La sfida necessaria del taglio alle ore di lavoro

06.03.2024

In un bel libro dell'anno scorso, dal titolo "Le grandi dimissioni. Il nuovo rifiuto del lavoro e il tempo di riprenderci la vita" (Einaudi), la sociologa Francesca Coin ha scritto che "è evidente che quando parliamo di lavoro, nell'epoca attuale, parliamo di una classe precaria che non ha mai avuto in dotazione le tutele che caratterizzavano il Novecento. Il lavoro odierno rimanda, non a caso, a un insieme disomogeneo di condizioni e forme contrattuali per le quali l'idea stessa di lavoro tutelato è un'eccezione. Oggi la precarietà è la norma". Per Coin, "le aziende, tuttavia, si aspettano ancora che i lavoratori siano fedeli pur senza ricevere niente in cambio. L'intero dibattito sulle Grandi dimissioni, per certi versi, nasce precisamente dallo stupore con cui le imprese si rendono conto (…) che se non danno ai lavoratori ragioni per rimanere questi se ne andranno".

Il fenomeno noto come "great resignation", mostratosi in maniera evidente negli Stati Uniti poco dopo lo scoppio della pandemia, non ha risparmiato l'Europa, ivi compresa l'Italia dove il numero di persone che hanno deciso di lasciare il loro impiego è passato dal 18,2% del 2021 al 19,5% del 2022. Come riportato da Openpolis, il nostro è il Paese europeo con la quota più alta di individui che dichiarano di essersi dimessi per ragioni legate al mondo del lavoro (90%).

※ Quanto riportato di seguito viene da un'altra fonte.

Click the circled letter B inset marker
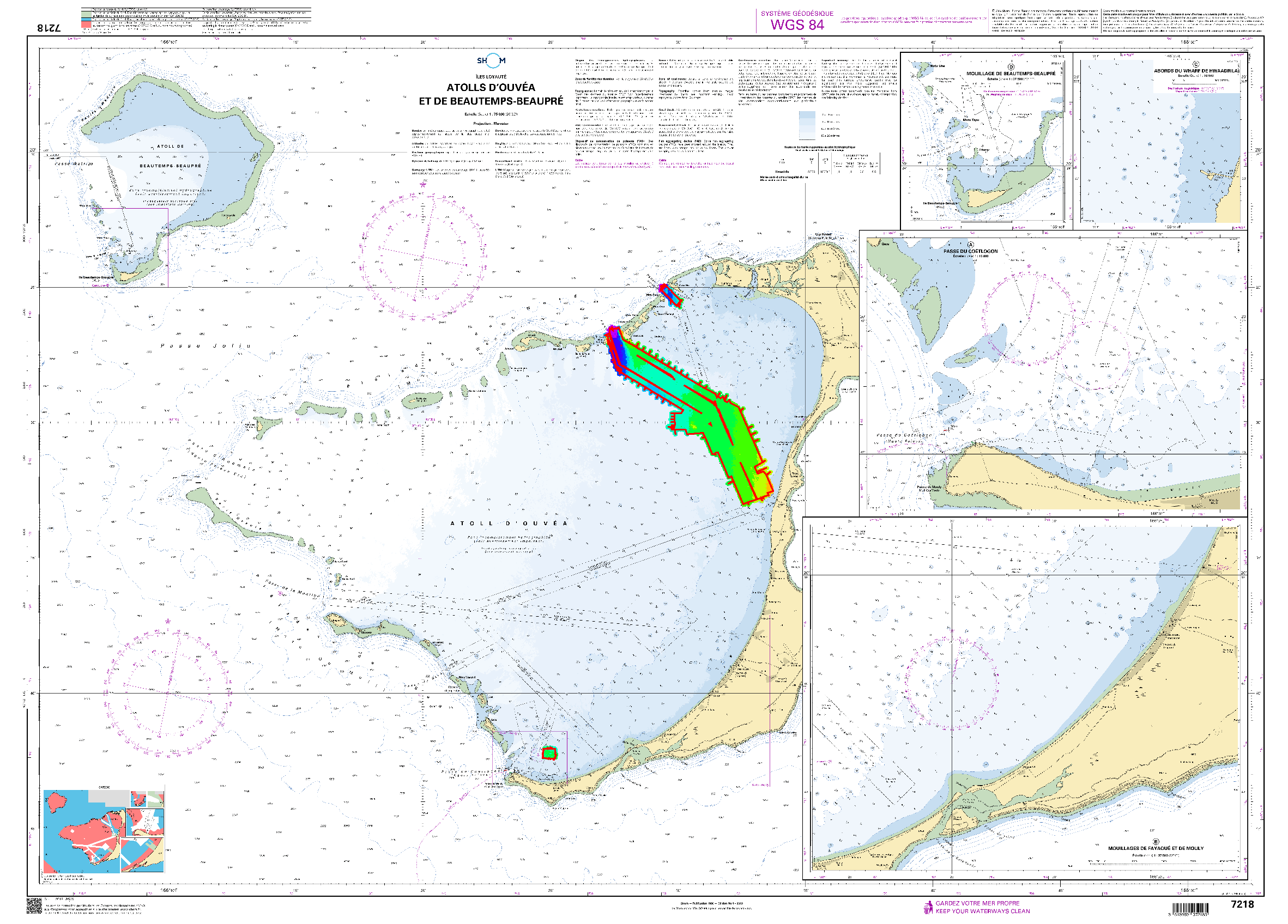The width and height of the screenshot is (1288, 924). coord(1156,842)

Non è un caso, dunque, se la conciliazione vita-lavoro sia l'elemento più ricercato dai lavoratori italiani, soprattutto donne, nella scelta di un'azienda (lo confermano i numeri dell'indagine Randstad employer brand research 2022) e se, come è emerso dal 7° rapporto Censis-Eudaimon sul welfare aziendale, il 67,7% degli occupati in futuro vorrebbe ridurre il tempo dedicato al lavoro. Per tutti questi motivi, nelle ultime settimane da noi si è tornato a parlare di riduzione dell'orario di lavoro a parità di salario. In Parlamento giacciono diverse proposte di legge sul tema.

Le sperimentazioni già condotte all'estero suggeriscono di tentare questa strada, oltretutto in un Paese in cui, malgrado si lavori di più che in Germania e Francia, la produttività e i salari sono stagnanti. In almeno 18 Paesi nel mondo, difatti, si sta già testando la "settimana corta". In Giappone, nell'estate del 2019, Microsoft ha ridotto (da cinque a quattro) i giorni di lavoro settimanali senza tagli di stipendio per i dipendenti. Risultato: la produttività è aumentata del 40%. Altresì, i governi di Scozia (2019) e Spagna (2022) hanno creato dei fondi pubblici per le aziende che intendono partecipare a progetti di prova. In Italia sono ancora poche quelle coinvolte, ma invertire la rotta si può. Si deve.